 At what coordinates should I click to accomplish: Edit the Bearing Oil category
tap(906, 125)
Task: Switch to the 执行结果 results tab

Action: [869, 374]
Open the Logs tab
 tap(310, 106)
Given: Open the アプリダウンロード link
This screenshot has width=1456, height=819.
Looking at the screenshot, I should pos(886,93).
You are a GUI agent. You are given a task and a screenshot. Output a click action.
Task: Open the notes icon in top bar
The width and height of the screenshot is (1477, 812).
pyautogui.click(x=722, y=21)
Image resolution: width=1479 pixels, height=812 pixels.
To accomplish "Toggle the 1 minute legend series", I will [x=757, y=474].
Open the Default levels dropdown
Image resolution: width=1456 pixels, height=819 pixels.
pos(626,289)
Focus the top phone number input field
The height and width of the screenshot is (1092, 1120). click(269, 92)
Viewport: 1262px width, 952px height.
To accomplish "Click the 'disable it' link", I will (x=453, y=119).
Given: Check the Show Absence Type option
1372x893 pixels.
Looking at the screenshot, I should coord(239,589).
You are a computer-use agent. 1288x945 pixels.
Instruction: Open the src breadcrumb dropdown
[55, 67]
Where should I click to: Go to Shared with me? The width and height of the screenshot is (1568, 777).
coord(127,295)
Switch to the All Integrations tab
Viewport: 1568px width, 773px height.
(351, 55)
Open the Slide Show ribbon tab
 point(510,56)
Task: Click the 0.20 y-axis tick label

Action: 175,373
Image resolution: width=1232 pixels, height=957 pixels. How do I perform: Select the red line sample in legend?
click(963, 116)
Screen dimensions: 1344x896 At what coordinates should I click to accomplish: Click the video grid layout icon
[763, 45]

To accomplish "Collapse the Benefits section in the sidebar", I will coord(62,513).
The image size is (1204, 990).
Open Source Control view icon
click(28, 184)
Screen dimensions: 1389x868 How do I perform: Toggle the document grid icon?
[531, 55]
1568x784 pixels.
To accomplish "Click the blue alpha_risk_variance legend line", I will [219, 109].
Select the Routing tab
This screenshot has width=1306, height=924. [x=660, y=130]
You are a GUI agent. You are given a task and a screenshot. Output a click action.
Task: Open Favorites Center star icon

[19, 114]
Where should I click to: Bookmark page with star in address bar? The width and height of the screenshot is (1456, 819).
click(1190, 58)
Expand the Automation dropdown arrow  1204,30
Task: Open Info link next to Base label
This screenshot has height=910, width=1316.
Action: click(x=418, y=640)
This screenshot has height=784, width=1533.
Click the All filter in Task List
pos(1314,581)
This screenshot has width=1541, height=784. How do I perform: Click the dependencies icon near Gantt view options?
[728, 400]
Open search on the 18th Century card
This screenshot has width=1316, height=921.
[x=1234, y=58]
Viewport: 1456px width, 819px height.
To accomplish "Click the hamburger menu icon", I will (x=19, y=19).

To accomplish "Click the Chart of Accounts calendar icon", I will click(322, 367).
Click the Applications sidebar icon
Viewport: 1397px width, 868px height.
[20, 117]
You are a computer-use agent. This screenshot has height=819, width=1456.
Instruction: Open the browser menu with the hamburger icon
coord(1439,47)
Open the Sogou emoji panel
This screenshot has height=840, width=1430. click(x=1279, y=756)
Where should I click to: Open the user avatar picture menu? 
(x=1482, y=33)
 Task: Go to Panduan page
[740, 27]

***

■ TRY IT ■
All that should be written out is the stretch of lines above between the one holding "Given: Open the アプリダウンロード link" and the one holding "Image resolution: width=1479", inclusive, exactly as given.

■ ANSWER TO THIS PROBLEM ■
Given: Open the アプリダウンロード link
This screenshot has width=1456, height=819.
Looking at the screenshot, I should pos(886,93).
You are a GUI agent. You are given a task and a screenshot. Output a click action.
Task: Open the notes icon in top bar
The width and height of the screenshot is (1477, 812).
pyautogui.click(x=722, y=21)
Image resolution: width=1479 pixels, height=812 pixels.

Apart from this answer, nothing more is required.